==== Data in this exercise
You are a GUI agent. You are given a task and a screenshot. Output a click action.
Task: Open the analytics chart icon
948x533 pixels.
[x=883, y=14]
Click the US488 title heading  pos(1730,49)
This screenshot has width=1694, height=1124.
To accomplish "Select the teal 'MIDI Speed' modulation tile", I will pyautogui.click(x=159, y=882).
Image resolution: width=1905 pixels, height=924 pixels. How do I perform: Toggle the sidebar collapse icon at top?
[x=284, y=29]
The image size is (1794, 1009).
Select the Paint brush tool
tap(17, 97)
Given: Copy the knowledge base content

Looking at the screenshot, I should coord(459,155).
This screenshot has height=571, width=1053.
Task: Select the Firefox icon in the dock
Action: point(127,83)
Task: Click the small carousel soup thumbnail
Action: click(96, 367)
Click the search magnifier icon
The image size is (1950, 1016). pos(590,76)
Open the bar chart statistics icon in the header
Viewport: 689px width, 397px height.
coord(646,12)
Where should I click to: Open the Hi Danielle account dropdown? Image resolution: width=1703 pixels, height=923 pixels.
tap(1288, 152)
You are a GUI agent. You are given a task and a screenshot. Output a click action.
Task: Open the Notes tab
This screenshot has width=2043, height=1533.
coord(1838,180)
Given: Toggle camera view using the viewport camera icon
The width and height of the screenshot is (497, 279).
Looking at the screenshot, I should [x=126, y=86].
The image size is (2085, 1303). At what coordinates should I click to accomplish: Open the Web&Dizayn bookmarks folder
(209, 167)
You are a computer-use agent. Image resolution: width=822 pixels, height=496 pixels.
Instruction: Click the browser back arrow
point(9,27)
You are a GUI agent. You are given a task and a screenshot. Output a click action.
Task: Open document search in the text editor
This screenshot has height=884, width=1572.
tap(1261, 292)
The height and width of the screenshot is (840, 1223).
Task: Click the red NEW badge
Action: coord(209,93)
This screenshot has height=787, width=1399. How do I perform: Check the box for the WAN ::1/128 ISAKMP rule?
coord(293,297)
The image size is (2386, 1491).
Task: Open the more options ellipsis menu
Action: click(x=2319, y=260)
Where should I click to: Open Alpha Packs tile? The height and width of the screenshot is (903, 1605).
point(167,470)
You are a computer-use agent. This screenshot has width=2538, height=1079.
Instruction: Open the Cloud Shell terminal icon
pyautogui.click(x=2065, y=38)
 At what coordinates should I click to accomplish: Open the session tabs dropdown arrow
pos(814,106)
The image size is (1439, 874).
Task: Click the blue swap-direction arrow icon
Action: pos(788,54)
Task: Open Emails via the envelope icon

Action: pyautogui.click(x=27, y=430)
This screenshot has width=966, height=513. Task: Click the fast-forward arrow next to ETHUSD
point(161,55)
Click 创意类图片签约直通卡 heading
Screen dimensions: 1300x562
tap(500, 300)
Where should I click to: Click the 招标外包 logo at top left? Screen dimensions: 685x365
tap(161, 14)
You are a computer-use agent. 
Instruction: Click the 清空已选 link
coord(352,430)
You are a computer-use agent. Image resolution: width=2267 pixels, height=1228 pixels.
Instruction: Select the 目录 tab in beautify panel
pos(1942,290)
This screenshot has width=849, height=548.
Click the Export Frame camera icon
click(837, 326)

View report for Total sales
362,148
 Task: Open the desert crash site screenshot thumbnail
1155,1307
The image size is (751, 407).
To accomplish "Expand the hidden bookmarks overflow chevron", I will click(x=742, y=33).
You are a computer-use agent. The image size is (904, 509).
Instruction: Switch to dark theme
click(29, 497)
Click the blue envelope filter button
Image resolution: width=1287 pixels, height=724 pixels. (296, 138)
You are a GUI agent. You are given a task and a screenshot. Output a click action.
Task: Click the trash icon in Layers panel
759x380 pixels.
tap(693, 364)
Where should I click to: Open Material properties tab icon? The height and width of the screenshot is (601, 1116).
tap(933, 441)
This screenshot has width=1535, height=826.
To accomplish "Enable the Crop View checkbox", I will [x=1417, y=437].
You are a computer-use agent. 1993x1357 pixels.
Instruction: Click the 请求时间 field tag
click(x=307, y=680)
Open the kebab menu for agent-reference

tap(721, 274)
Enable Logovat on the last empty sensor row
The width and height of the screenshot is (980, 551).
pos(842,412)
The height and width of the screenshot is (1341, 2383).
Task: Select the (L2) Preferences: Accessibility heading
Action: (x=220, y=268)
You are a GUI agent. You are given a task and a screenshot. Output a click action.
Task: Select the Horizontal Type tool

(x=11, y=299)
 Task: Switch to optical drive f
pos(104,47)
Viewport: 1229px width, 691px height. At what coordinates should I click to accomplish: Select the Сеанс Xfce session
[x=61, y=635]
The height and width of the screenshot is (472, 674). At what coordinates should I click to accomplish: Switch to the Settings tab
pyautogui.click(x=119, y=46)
========
_What to work on_
Copy all of the material word for word.

_Result_
You are a GUI agent. You are given a task and a screenshot. Output a click action.
Task: Open the analytics chart icon
948x533 pixels.
[x=883, y=14]
Click the US488 title heading  pos(1730,49)
This screenshot has width=1694, height=1124.
To accomplish "Select the teal 'MIDI Speed' modulation tile", I will pyautogui.click(x=159, y=882).
Image resolution: width=1905 pixels, height=924 pixels. How do I perform: Toggle the sidebar collapse icon at top?
[x=284, y=29]
The image size is (1794, 1009).
Select the Paint brush tool
tap(17, 97)
Given: Copy the knowledge base content

Looking at the screenshot, I should coord(459,155).
This screenshot has height=571, width=1053.
Task: Select the Firefox icon in the dock
Action: point(127,83)
Task: Click the small carousel soup thumbnail
Action: click(96, 367)
Click the search magnifier icon
The image size is (1950, 1016). pos(590,76)
Open the bar chart statistics icon in the header
Viewport: 689px width, 397px height.
coord(646,12)
Where should I click to: Open the Hi Danielle account dropdown? Image resolution: width=1703 pixels, height=923 pixels.
tap(1288, 152)
You are a GUI agent. You are given a task and a screenshot. Output a click action.
Task: Open the Notes tab
This screenshot has width=2043, height=1533.
coord(1838,180)
Given: Toggle camera view using the viewport camera icon
The width and height of the screenshot is (497, 279).
Looking at the screenshot, I should [x=126, y=86].
The image size is (2085, 1303). At what coordinates should I click to accomplish: Open the Web&Dizayn bookmarks folder
(209, 167)
You are a computer-use agent. Image resolution: width=822 pixels, height=496 pixels.
Instruction: Click the browser back arrow
point(9,27)
You are a GUI agent. You are given a task and a screenshot. Output a click action.
Task: Open document search in the text editor
This screenshot has height=884, width=1572.
tap(1261, 292)
The height and width of the screenshot is (840, 1223).
Task: Click the red NEW badge
Action: coord(209,93)
This screenshot has height=787, width=1399. How do I perform: Check the box for the WAN ::1/128 ISAKMP rule?
coord(293,297)
The image size is (2386, 1491).
Task: Open the more options ellipsis menu
Action: click(x=2319, y=260)
Where should I click to: Open Alpha Packs tile? The height and width of the screenshot is (903, 1605).
point(167,470)
You are a computer-use agent. This screenshot has width=2538, height=1079.
Instruction: Open the Cloud Shell terminal icon
pyautogui.click(x=2065, y=38)
 At what coordinates should I click to accomplish: Open the session tabs dropdown arrow
pos(814,106)
The image size is (1439, 874).
Task: Click the blue swap-direction arrow icon
Action: pos(788,54)
Task: Open Emails via the envelope icon

Action: pyautogui.click(x=27, y=430)
This screenshot has width=966, height=513. Task: Click the fast-forward arrow next to ETHUSD
point(161,55)
Click 创意类图片签约直通卡 heading
Screen dimensions: 1300x562
tap(500, 300)
Where should I click to: Click the 招标外包 logo at top left? Screen dimensions: 685x365
tap(161, 14)
You are a computer-use agent. 
Instruction: Click the 清空已选 link
coord(352,430)
You are a computer-use agent. Image resolution: width=2267 pixels, height=1228 pixels.
Instruction: Select the 目录 tab in beautify panel
pos(1942,290)
This screenshot has width=849, height=548.
Click the Export Frame camera icon
click(837, 326)

View report for Total sales
362,148
 Task: Open the desert crash site screenshot thumbnail
1155,1307
The image size is (751, 407).
To accomplish "Expand the hidden bookmarks overflow chevron", I will click(x=742, y=33).
You are a computer-use agent. The image size is (904, 509).
Instruction: Switch to dark theme
click(29, 497)
Click the blue envelope filter button
Image resolution: width=1287 pixels, height=724 pixels. (296, 138)
You are a GUI agent. You are given a task and a screenshot. Output a click action.
Task: Click the trash icon in Layers panel
759x380 pixels.
tap(693, 364)
Where should I click to: Open Material properties tab icon? The height and width of the screenshot is (601, 1116).
tap(933, 441)
This screenshot has width=1535, height=826.
To accomplish "Enable the Crop View checkbox", I will [x=1417, y=437].
You are a computer-use agent. 1993x1357 pixels.
Instruction: Click the 请求时间 field tag
click(x=307, y=680)
Open the kebab menu for agent-reference

tap(721, 274)
Enable Logovat on the last empty sensor row
The width and height of the screenshot is (980, 551).
pos(842,412)
The height and width of the screenshot is (1341, 2383).
Task: Select the (L2) Preferences: Accessibility heading
Action: (x=220, y=268)
You are a GUI agent. You are given a task and a screenshot. Output a click action.
Task: Select the Horizontal Type tool

(x=11, y=299)
 Task: Switch to optical drive f
pos(104,47)
Viewport: 1229px width, 691px height. At what coordinates should I click to accomplish: Select the Сеанс Xfce session
[x=61, y=635]
The height and width of the screenshot is (472, 674). At what coordinates should I click to accomplish: Switch to the Settings tab
pyautogui.click(x=119, y=46)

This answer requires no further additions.